Researchers are developing a three-step wash process to help mitigate food safety risks associated with locally grown fresh produce in the state, thanks to a partnership between the WVU Extension Service’s Small Farm Center and the university’s Davis College of Agriculture, Natural Resources, and Design.
Oftentimes, they say, produce purchased from farmers’ markets is perceived as being safer than products bought from conventional stores.
However, certain small growers are not required to conduct sample tests for pathogens on their products under Food and Drug Administration exemptions, according to Cangliang Shen, the lead researcher on the project and an assistant professor of human nutrition and foods.
Farmers who qualify for the exemptions, he says, must meet certain criteria—including three-year average sales of less than $500,000, an intrastate distribution not exceeding a 275-mile radius, and direct distribution to consumers, restaurants, or retail food stores.
“Although the FDA allots exemptions to certain small growers, that doesn’t mean they are exempt from providing safe food to their communities,” Shen said.
Prior research conducted by the team found higher percentages of Salmonella and Listeria on fresh produce sold at West Virginia farmers markets than had been previously published.
Lisa Jones, the program coordinator for the Small Farm Center, stressed that the percentages weren’t high enough to cause an outbreak, though there is always room for improvement with respect to food safety.
“Our mission is two-fold,” Jones said: “Help small growers provide safe produce to consumers and protect their businesses.”
To test the three-step wash process, Shen said the team is partnering with Preston County Workshop Inc., a non-profit, integrated rehabilitation facility, to implement the system and evaluate its viability for small farmers.

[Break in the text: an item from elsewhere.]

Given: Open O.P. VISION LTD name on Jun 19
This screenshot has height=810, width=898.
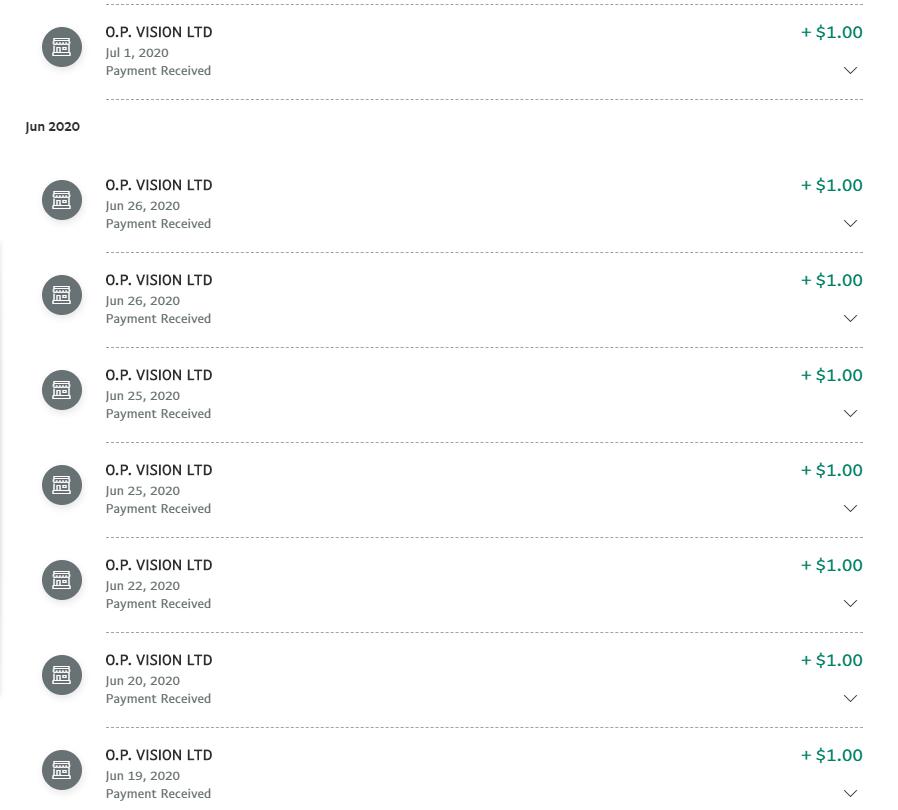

“The workshop can wash, grade, and pack locally grown food from area farmers,” Shen said. “This ability has elevated the facility into a nutrient for growth, development, and maintenance of the region’s agriculture.
“This project will supply the organization with scientific information regarding the efficacy of the three-step wash to inactivate foodborne pathogens during their processing line.”
Shen said the partnership will allow the team to conduct an economic analysis to assess changes in consumer and farmer behaviors with respect to agricultural food safety.
Xaioli Etienne, an associate professor of resource economics and management, says that to successfully adopt the three-step wash process, it must be a worthwhile investment for farmers and consumers.
“With the entire process in place, we must also evaluate whether consumers are willing to pay more for safer produce. After all, farmers need to pay for the equipment and labor used in this new cleaning method,” she explained.
“In particular, we will study how much extra consumers are willing to pay for safer produce, and whether this increased price can cover the extra cost incurred to farmers.”